■ **Description of the task**:
Please copy the material from the line that has "Viewport: 395px width, 397px" through the line that has "pos(688,448)", swapping "leaf" for "star" and keeping everything else unchanged.

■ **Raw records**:
>> START
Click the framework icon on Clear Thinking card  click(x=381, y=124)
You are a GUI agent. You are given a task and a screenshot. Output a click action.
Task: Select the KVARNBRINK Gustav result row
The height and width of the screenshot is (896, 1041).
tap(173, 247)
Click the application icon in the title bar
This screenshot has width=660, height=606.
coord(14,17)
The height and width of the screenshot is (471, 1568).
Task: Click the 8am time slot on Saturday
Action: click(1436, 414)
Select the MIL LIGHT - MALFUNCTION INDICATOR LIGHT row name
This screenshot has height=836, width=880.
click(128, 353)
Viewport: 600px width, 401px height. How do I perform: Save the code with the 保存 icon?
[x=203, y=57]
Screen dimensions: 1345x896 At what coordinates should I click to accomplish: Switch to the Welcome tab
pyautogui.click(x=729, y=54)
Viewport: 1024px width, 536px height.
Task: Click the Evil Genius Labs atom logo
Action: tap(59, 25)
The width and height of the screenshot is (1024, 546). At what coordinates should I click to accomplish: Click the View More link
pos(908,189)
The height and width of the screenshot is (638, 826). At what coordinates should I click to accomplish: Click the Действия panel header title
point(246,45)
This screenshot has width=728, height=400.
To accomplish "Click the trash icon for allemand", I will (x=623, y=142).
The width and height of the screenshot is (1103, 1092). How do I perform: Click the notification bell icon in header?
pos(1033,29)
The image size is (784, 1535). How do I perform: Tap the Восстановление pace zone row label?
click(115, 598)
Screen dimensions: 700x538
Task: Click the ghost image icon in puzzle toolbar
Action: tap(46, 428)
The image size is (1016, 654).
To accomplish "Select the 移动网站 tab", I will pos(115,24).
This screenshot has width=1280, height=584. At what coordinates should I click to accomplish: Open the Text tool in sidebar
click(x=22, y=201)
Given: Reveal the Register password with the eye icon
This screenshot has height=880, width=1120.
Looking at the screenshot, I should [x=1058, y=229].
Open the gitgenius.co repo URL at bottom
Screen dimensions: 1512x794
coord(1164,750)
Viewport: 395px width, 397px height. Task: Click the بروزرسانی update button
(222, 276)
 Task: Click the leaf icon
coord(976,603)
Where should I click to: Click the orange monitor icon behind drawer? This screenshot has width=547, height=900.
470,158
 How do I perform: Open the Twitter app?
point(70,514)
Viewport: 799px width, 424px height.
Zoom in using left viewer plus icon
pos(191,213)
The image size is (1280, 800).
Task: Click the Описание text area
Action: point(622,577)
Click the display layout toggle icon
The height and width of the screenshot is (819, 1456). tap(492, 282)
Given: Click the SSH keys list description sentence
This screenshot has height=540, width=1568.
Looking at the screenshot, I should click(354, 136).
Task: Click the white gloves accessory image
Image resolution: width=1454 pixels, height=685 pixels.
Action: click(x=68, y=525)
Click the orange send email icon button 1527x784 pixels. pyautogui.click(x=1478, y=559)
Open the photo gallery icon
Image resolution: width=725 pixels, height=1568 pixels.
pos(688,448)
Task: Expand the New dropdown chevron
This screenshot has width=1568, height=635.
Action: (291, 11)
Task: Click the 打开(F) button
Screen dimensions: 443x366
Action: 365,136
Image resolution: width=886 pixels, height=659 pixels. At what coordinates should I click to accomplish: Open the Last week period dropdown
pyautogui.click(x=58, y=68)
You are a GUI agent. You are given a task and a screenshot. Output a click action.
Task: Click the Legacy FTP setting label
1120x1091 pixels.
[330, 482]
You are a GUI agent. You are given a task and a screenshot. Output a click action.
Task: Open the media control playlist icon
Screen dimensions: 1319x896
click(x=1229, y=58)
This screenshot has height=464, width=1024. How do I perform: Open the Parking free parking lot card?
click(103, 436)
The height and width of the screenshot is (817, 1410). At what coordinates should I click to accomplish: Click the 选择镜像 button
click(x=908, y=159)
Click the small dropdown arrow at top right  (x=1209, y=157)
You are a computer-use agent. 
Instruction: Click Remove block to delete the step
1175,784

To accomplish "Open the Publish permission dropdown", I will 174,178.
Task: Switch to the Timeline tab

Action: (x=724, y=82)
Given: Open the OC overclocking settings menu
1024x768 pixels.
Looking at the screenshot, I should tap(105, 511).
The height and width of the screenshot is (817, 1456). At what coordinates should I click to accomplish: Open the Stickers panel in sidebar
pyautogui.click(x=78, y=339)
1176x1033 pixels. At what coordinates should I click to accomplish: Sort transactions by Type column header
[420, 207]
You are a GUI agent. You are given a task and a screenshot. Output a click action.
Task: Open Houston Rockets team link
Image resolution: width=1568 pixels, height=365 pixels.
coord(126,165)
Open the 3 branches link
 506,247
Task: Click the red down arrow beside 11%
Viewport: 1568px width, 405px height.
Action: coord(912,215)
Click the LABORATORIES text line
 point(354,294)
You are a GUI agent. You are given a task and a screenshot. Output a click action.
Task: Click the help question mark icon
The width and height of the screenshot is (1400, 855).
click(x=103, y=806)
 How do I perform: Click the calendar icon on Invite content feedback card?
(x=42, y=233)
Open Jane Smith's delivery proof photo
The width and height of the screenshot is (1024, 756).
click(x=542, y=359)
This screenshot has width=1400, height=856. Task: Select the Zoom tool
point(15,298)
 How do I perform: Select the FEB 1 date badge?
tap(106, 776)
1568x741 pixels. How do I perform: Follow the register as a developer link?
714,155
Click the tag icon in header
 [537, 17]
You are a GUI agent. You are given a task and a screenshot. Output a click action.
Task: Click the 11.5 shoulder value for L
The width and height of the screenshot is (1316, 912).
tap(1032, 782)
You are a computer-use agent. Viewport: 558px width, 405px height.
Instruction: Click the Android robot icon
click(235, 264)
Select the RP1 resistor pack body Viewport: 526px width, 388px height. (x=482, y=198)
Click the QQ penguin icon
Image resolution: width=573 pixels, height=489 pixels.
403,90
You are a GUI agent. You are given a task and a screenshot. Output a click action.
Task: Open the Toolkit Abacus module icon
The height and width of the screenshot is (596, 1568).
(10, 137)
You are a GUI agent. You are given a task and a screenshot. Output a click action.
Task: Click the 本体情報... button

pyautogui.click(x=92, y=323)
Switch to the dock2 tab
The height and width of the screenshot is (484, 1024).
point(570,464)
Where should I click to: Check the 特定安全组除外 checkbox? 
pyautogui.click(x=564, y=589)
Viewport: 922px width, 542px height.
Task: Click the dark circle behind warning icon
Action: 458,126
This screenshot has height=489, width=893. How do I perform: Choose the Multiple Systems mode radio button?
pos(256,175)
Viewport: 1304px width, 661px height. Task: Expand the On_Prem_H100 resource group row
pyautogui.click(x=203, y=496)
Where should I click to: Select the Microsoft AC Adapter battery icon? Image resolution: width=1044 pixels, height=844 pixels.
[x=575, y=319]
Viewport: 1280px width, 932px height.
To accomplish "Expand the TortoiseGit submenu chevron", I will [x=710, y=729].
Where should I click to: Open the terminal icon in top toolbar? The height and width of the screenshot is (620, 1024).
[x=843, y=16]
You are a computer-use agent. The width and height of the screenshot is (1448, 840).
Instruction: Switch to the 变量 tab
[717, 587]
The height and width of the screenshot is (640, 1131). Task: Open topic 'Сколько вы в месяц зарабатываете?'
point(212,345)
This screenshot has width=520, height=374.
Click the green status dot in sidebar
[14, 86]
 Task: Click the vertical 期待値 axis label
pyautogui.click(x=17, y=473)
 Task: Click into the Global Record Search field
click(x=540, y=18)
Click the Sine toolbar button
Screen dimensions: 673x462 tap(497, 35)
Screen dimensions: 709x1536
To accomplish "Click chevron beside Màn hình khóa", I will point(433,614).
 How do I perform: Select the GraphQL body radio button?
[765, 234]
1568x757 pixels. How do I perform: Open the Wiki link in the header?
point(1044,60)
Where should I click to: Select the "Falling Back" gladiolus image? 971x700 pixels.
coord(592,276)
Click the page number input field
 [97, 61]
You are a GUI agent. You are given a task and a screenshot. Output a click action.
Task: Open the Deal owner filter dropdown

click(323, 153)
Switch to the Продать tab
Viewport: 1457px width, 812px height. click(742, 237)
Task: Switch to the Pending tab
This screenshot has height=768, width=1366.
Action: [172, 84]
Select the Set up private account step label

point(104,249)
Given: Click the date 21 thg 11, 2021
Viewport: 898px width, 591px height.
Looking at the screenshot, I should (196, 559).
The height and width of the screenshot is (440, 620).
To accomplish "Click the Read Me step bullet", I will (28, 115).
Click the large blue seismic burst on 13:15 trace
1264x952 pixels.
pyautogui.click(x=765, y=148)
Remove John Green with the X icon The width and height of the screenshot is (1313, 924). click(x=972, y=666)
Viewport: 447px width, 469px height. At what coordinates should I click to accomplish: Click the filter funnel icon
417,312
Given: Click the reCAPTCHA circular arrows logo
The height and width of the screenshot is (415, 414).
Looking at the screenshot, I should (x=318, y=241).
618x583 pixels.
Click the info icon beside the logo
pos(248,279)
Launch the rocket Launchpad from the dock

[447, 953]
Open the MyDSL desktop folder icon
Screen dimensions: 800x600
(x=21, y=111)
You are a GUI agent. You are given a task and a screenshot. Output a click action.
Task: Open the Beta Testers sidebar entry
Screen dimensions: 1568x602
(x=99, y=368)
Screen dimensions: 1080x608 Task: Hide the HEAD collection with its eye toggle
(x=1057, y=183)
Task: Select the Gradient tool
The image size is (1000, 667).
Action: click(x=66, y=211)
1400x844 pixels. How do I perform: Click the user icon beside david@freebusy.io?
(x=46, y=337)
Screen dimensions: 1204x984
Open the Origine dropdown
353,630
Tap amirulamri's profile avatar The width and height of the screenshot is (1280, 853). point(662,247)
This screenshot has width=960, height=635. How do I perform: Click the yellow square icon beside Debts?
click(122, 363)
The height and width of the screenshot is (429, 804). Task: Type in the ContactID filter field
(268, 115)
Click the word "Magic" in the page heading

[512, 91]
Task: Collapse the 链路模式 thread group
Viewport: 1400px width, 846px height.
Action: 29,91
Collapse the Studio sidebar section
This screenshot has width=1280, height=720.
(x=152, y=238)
>> END
■ **Correct output**:
Viewport: 395px width, 397px height. Task: Click the بروزرسانی update button
(222, 276)
 Task: Click the star icon
coord(976,603)
Where should I click to: Click the orange monitor icon behind drawer? This screenshot has width=547, height=900.
470,158
 How do I perform: Open the Twitter app?
point(70,514)
Viewport: 799px width, 424px height.
Zoom in using left viewer plus icon
pos(191,213)
The image size is (1280, 800).
Task: Click the Описание text area
Action: point(622,577)
Click the display layout toggle icon
The height and width of the screenshot is (819, 1456). tap(492, 282)
Given: Click the SSH keys list description sentence
This screenshot has height=540, width=1568.
Looking at the screenshot, I should click(354, 136).
Task: Click the white gloves accessory image
Image resolution: width=1454 pixels, height=685 pixels.
Action: click(x=68, y=525)
Click the orange send email icon button 1527x784 pixels. pyautogui.click(x=1478, y=559)
Open the photo gallery icon
Image resolution: width=725 pixels, height=1568 pixels.
pos(688,448)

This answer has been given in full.